Vor wenigen Minuten ist die Seabird 2 in Richtung nordafrikanische Küste losgeflogen. Wir begleiten Tamino Böhm von der NGO Sea-Watch auf einem Aufklärungsflug – die Mission: Migrantenboote in Seenot finden. Sechs Stunden sind für den Flug eingeplant.
Tamino Böhm, Sea-Watch
»Bei dem Wetterbericht, den wir jetzt haben, würde ich schon davon ausgehen, dass wir Boote in Seenot finden werden.
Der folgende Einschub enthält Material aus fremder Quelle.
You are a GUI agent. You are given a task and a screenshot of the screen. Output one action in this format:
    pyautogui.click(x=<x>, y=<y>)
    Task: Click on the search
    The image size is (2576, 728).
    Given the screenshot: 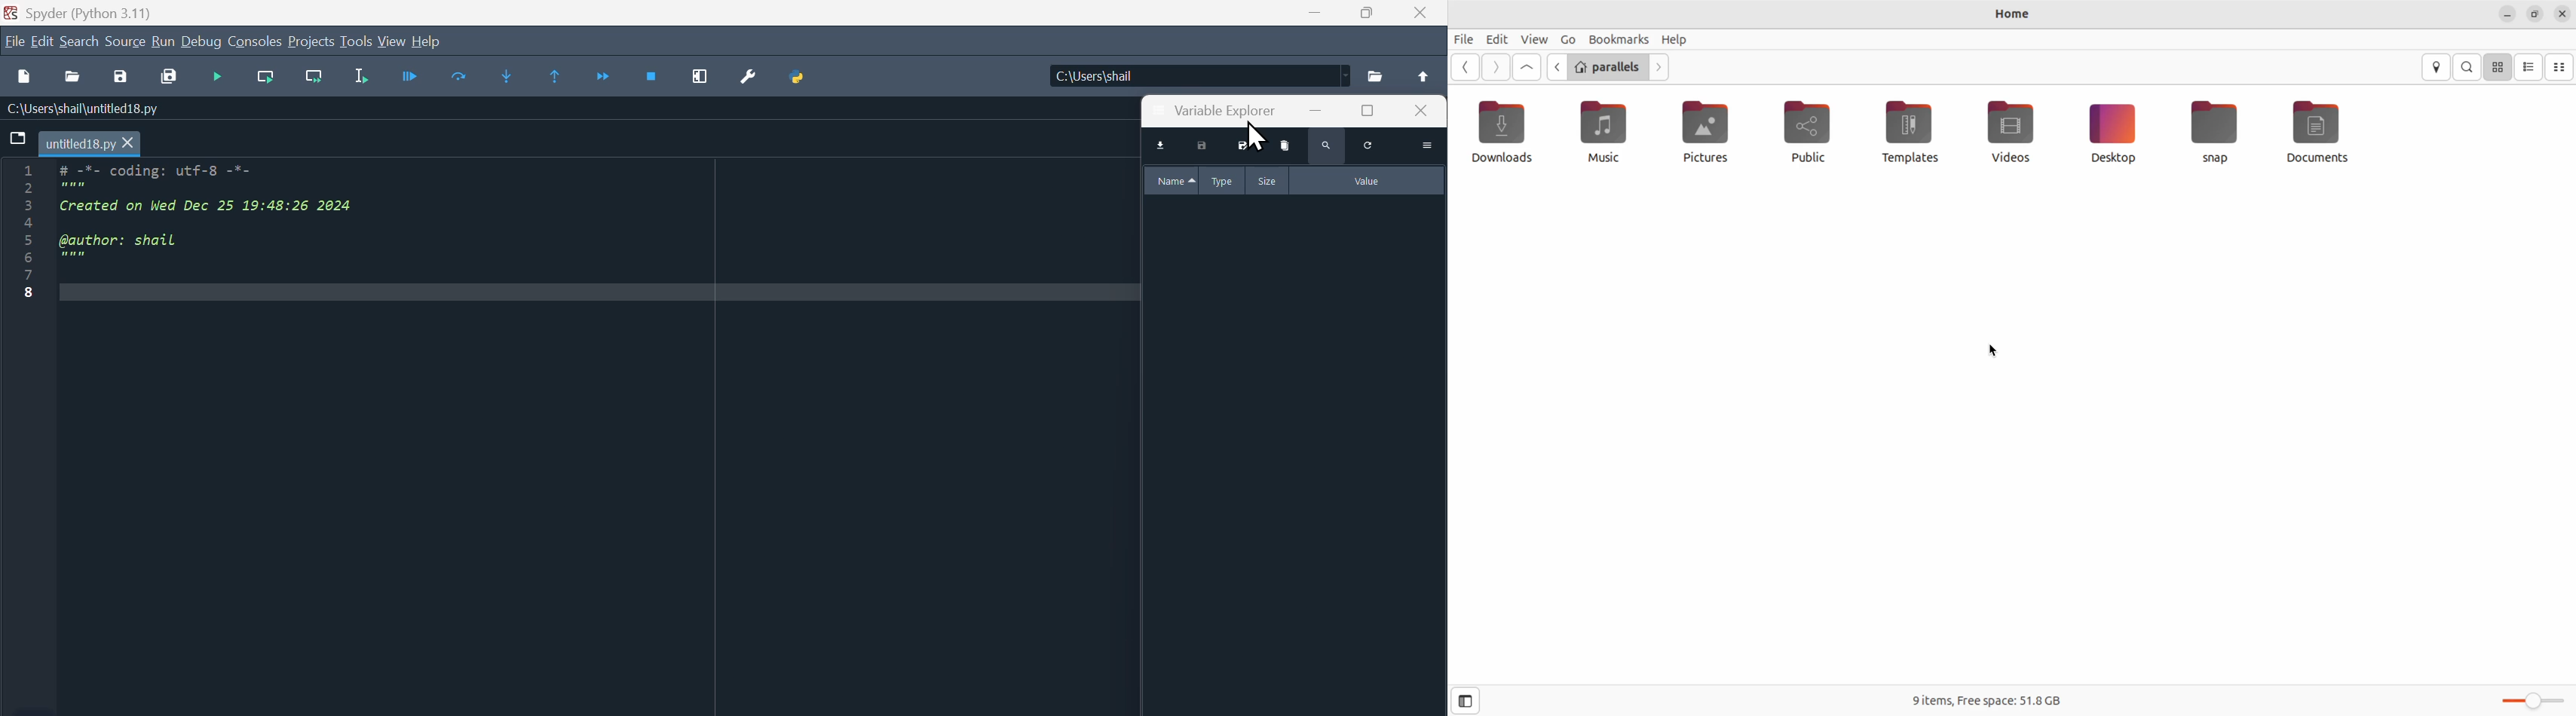 What is the action you would take?
    pyautogui.click(x=1325, y=148)
    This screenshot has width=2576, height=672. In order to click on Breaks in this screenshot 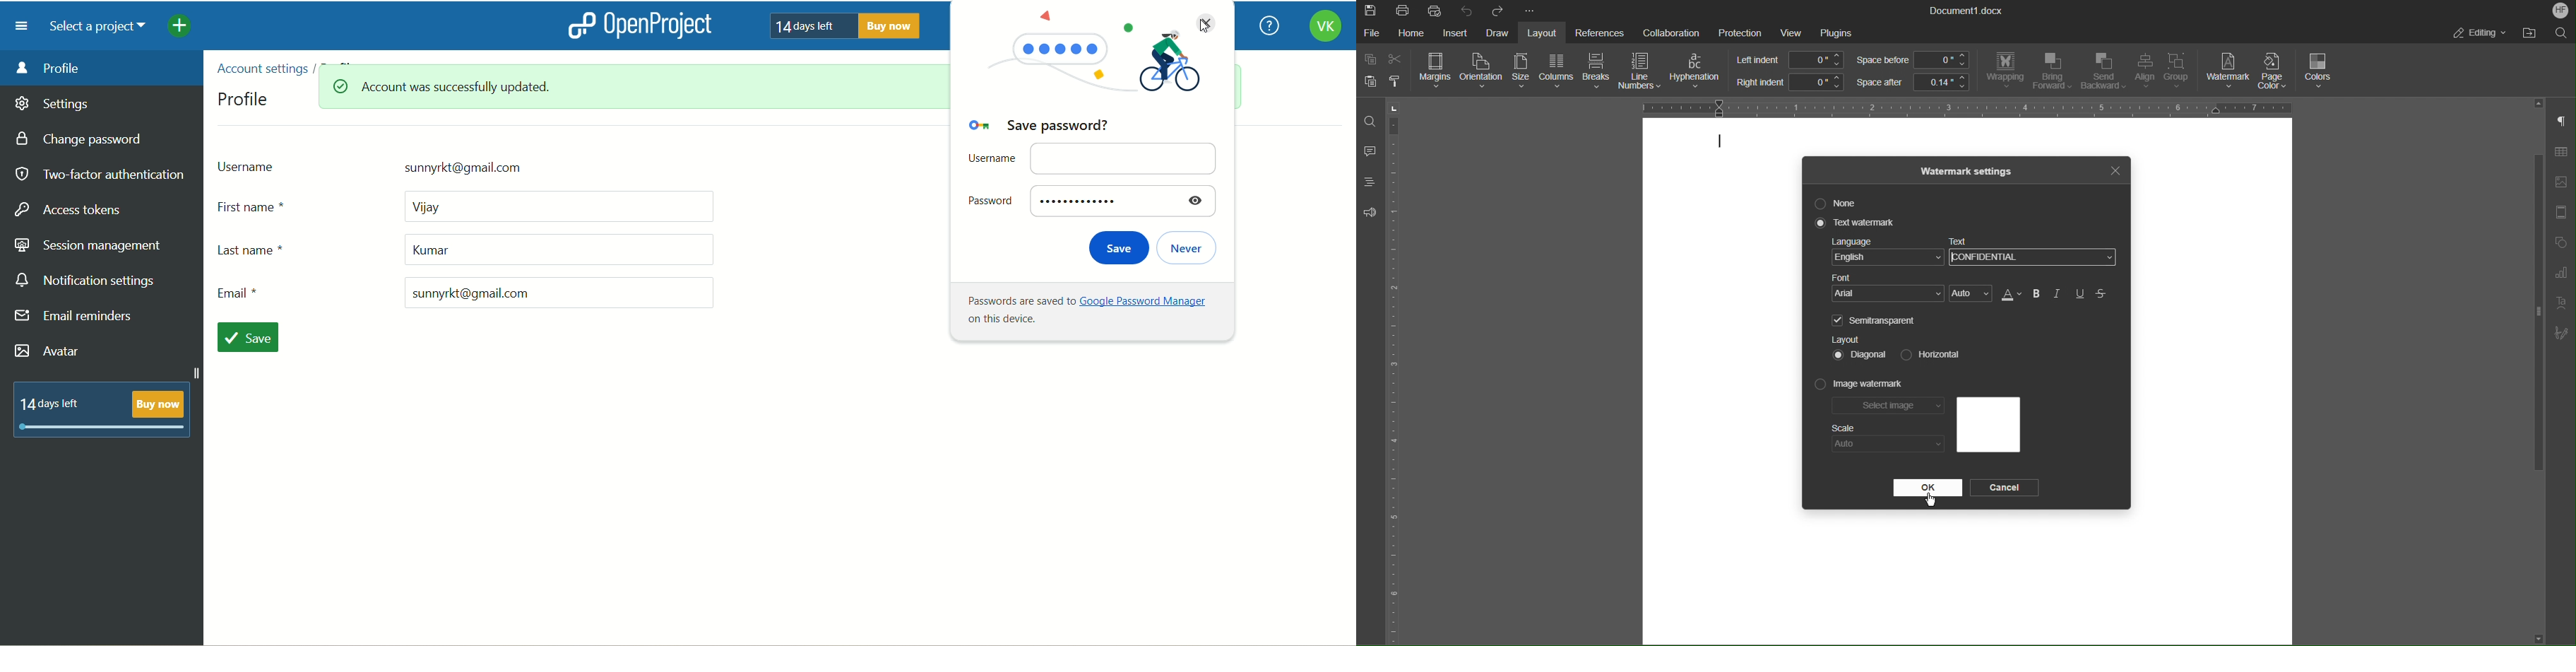, I will do `click(1597, 72)`.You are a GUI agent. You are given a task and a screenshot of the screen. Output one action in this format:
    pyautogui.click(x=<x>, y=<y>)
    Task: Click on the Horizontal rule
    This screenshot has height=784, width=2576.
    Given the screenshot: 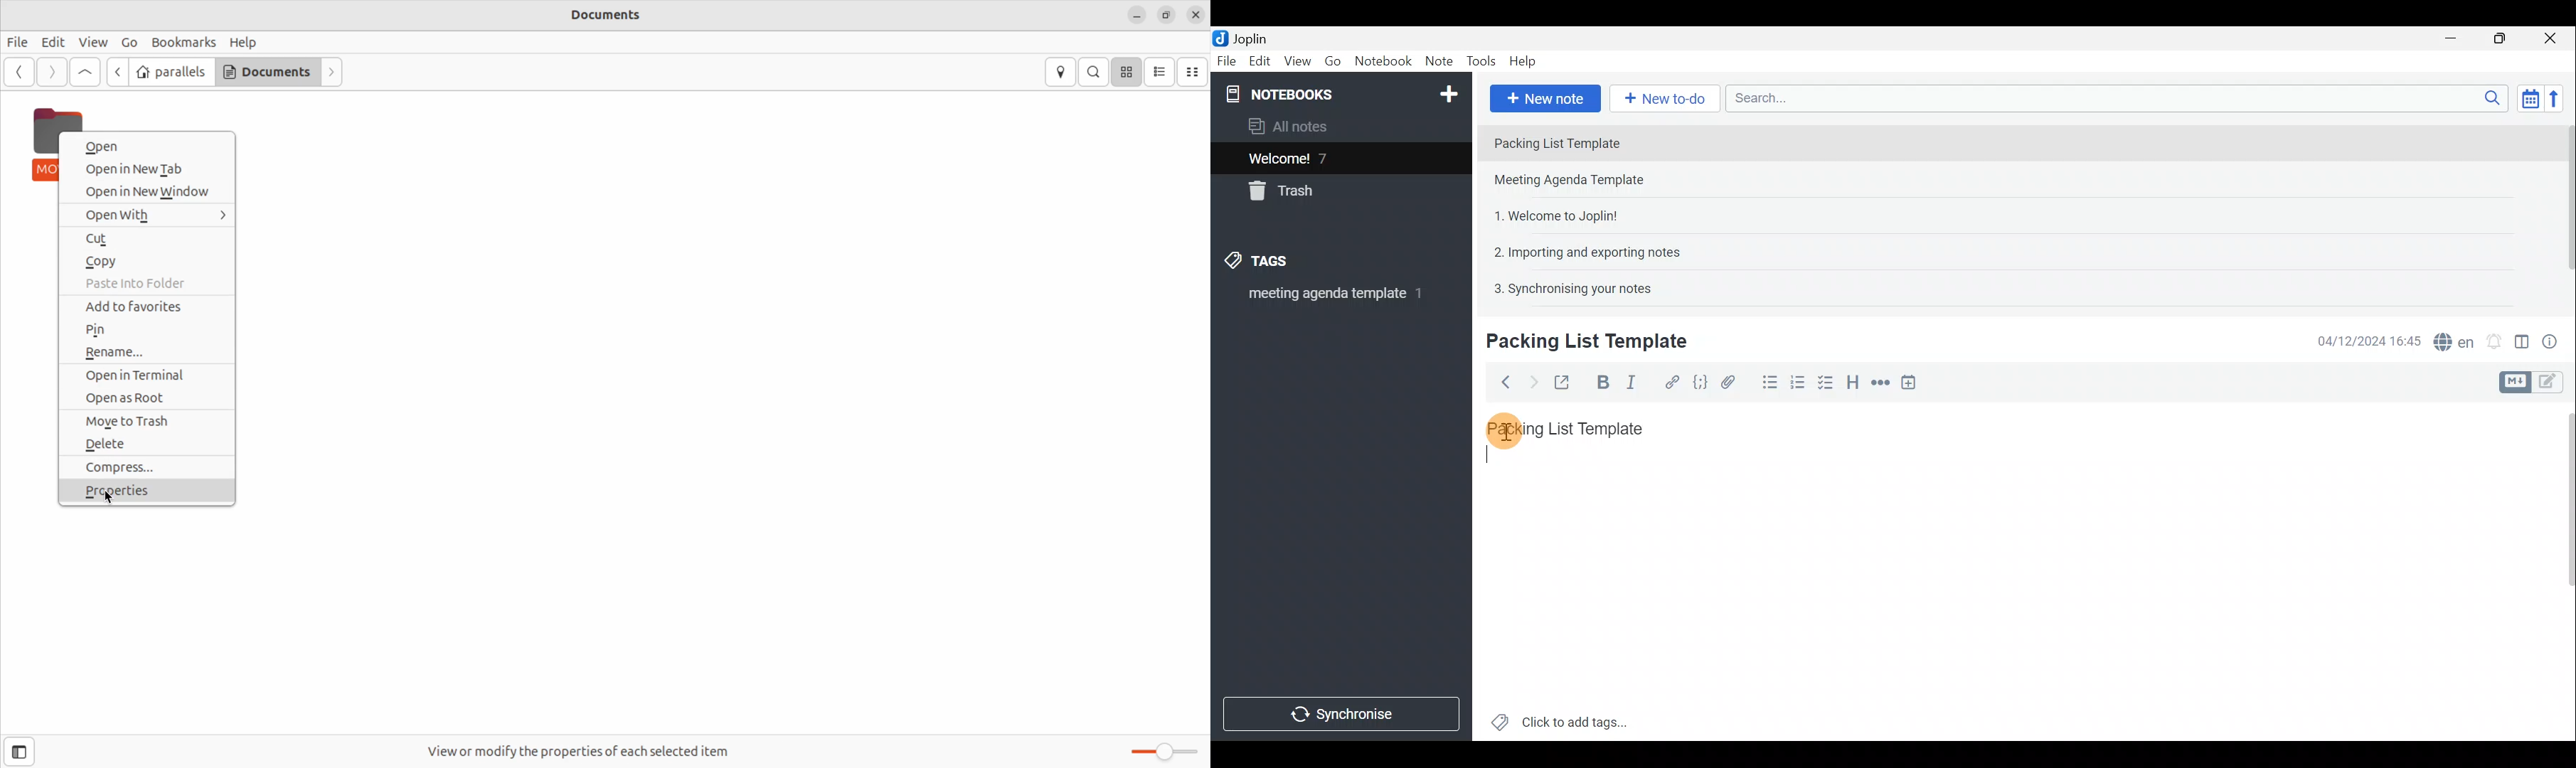 What is the action you would take?
    pyautogui.click(x=1878, y=383)
     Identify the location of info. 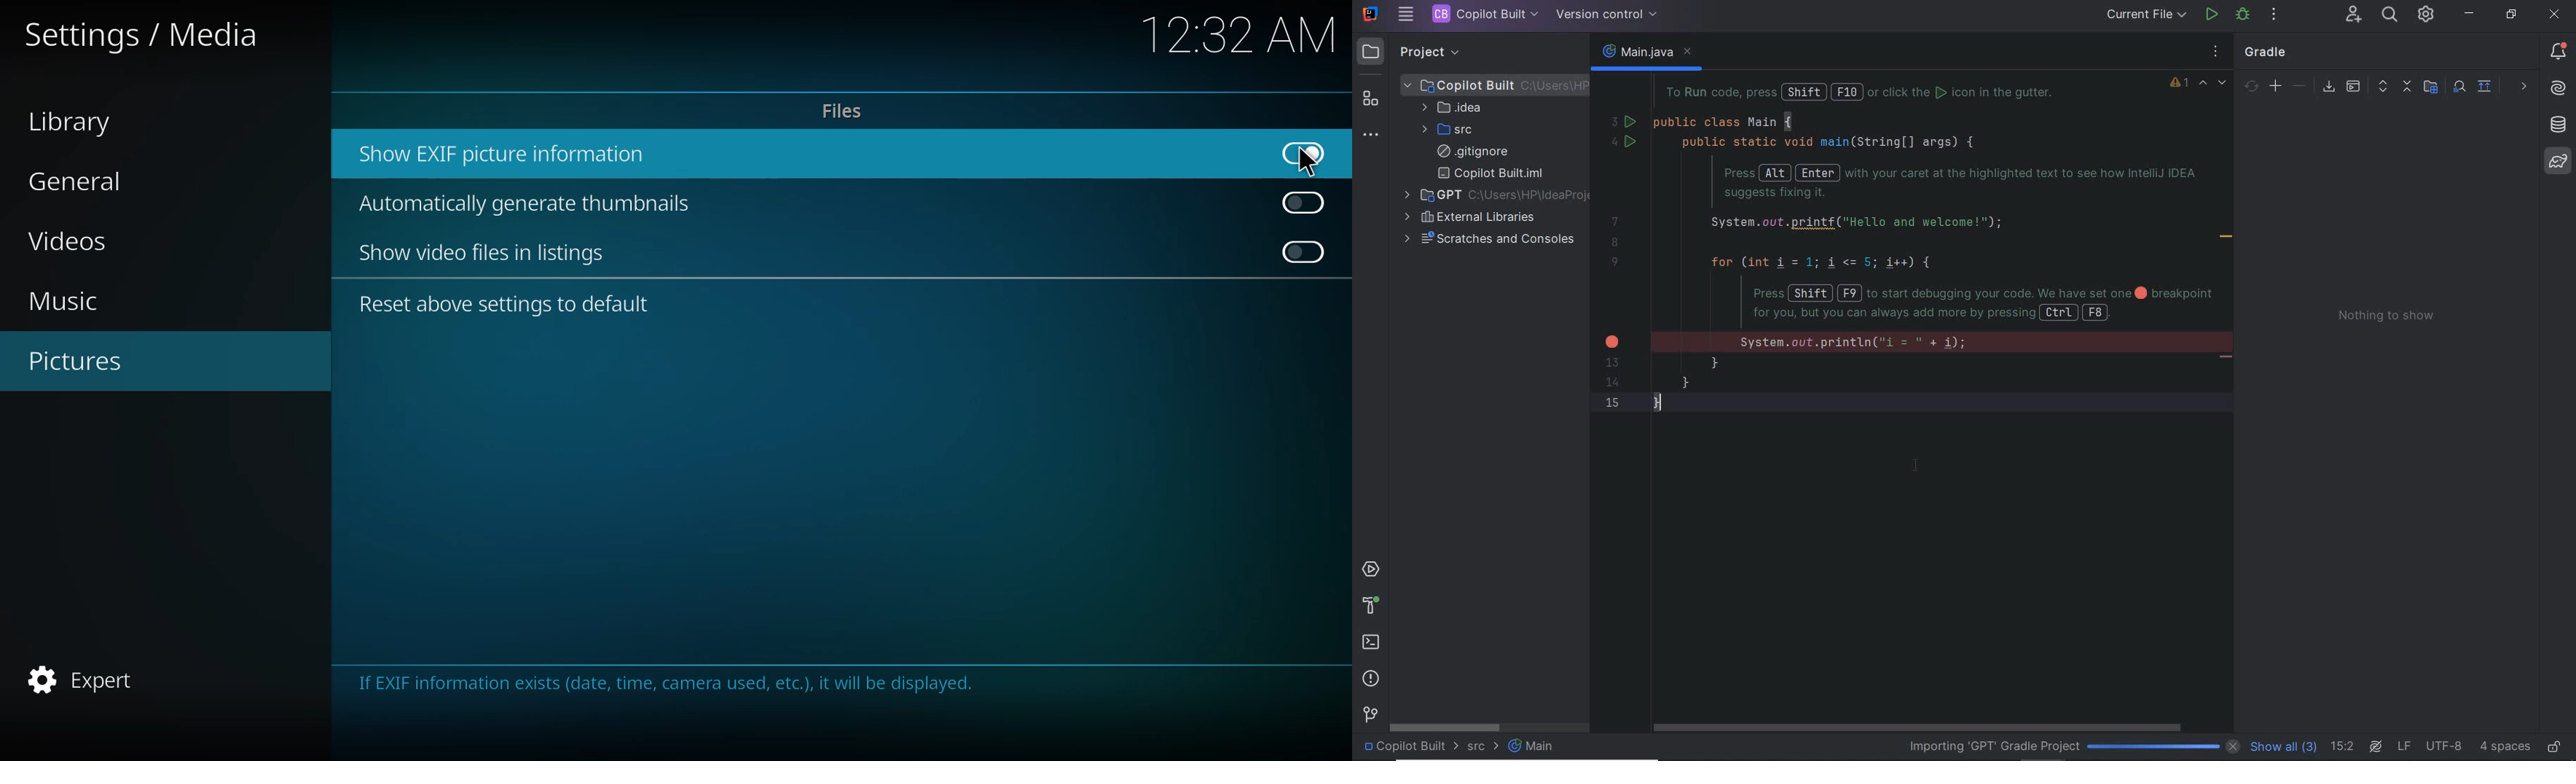
(668, 682). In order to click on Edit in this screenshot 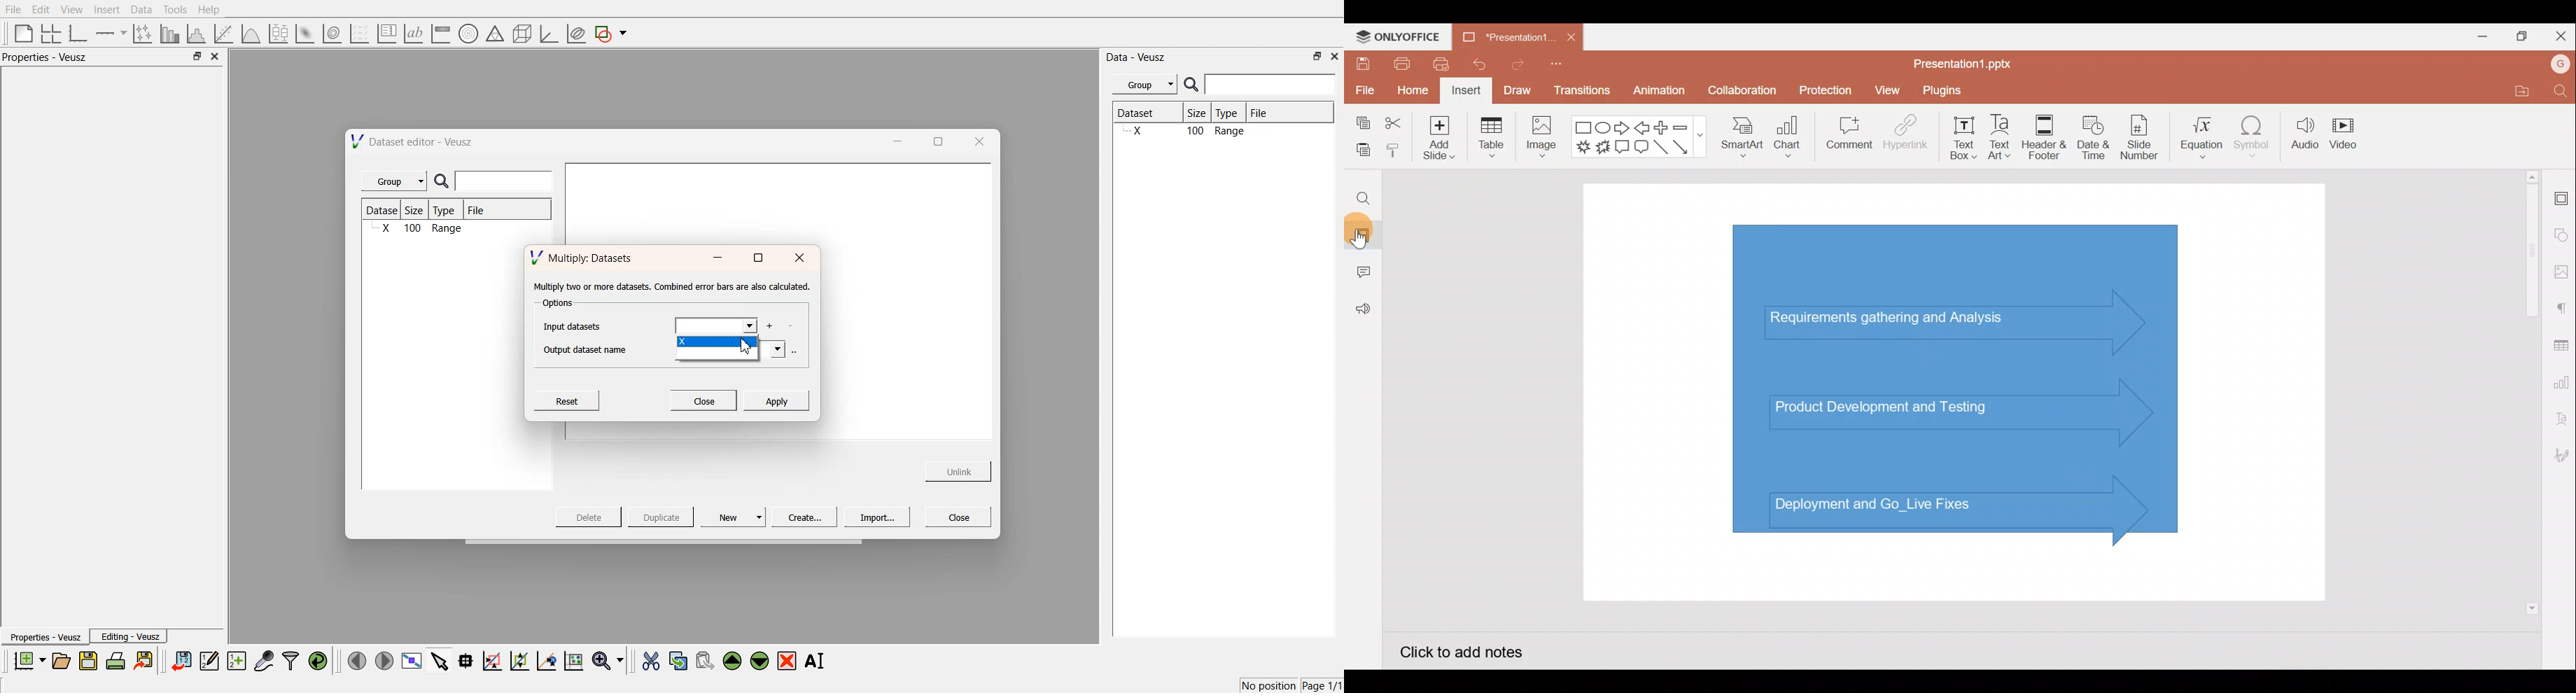, I will do `click(41, 9)`.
Auf jeden Fall kann ich sagen, dass das Wetter in der letzten Nacht so war, dass es definitiv möglich ist, für Menschen aus Libyen zu fliehen.«
Die Passage von Tunesien und Libyen nach Italien ist eine der tödlichsten See-Fluchtrouten der Welt. Wiederholt kentern überfüllte Boote. Zivile Seenotretter versuchen, Menschen vor dem Ertrinken zu bewahren.
Seit 2017 sind die Aktivistinnen und Aktivisten von Sea-Watch nicht nur auf, sondern auch über dem Mittelmeer unterwegs. Die zweimotorigen Maschinen Seabird 1 und 2 sind auf Lampedusa stationiert.
Der 31-jährige Lübecker Tamino Böhm ist von Beginn an bei den Flügen dabei.
Dass die Flugzeuge regelmäßig abheben, ist für Sea-Watch derzeit so wichtig wie nie. Denn Italiens Regierung fährt einen harten Kurs gegen die Schiffe der NGOs.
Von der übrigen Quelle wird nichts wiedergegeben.